From the entries below, transcribe exactly the lines between the line holding "Given: Enable the ファイルを圧縮 checkbox" and the line holding "Click the pencil edit icon in top bar", inclusive; skip all other lines.

[Data — start]

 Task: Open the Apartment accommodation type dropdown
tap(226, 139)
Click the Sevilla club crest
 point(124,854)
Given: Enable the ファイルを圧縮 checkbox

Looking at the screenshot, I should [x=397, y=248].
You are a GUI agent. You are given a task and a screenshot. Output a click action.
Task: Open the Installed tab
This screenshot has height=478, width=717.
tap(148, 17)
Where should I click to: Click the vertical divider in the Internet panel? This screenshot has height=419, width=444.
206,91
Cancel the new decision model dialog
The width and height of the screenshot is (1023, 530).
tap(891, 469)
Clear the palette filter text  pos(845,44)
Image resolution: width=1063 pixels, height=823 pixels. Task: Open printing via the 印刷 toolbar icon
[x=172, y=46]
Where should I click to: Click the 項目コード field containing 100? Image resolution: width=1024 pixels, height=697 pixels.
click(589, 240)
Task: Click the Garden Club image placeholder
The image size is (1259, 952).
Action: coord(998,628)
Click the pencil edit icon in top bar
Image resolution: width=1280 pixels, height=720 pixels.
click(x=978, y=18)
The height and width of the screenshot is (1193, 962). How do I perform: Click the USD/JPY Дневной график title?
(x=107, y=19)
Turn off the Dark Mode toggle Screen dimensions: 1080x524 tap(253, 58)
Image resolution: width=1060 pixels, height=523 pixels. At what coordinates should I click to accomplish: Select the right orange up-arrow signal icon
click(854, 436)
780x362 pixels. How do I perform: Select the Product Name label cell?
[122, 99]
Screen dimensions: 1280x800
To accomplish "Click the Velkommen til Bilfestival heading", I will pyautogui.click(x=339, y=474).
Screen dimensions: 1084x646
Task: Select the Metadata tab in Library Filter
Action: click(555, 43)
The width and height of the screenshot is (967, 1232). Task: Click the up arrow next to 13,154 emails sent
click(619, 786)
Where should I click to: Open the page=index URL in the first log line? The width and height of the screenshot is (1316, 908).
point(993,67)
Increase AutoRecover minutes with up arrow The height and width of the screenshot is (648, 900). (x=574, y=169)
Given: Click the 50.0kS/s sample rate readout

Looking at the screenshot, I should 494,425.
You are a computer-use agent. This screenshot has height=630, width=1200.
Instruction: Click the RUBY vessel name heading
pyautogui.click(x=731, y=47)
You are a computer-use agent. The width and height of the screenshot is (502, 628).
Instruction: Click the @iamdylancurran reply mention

[Data — finish]

Completed exercise:
Given: Enable the ファイルを圧縮 checkbox

Looking at the screenshot, I should [x=397, y=248].
You are a GUI agent. You are given a task and a screenshot. Output a click action.
Task: Open the Installed tab
This screenshot has height=478, width=717.
tap(148, 17)
Where should I click to: Click the vertical divider in the Internet panel? This screenshot has height=419, width=444.
206,91
Cancel the new decision model dialog
The width and height of the screenshot is (1023, 530).
tap(891, 469)
Clear the palette filter text  pos(845,44)
Image resolution: width=1063 pixels, height=823 pixels. Task: Open printing via the 印刷 toolbar icon
[x=172, y=46]
Where should I click to: Click the 項目コード field containing 100? Image resolution: width=1024 pixels, height=697 pixels.
click(589, 240)
Task: Click the Garden Club image placeholder
The image size is (1259, 952).
Action: coord(998,628)
Click the pencil edit icon in top bar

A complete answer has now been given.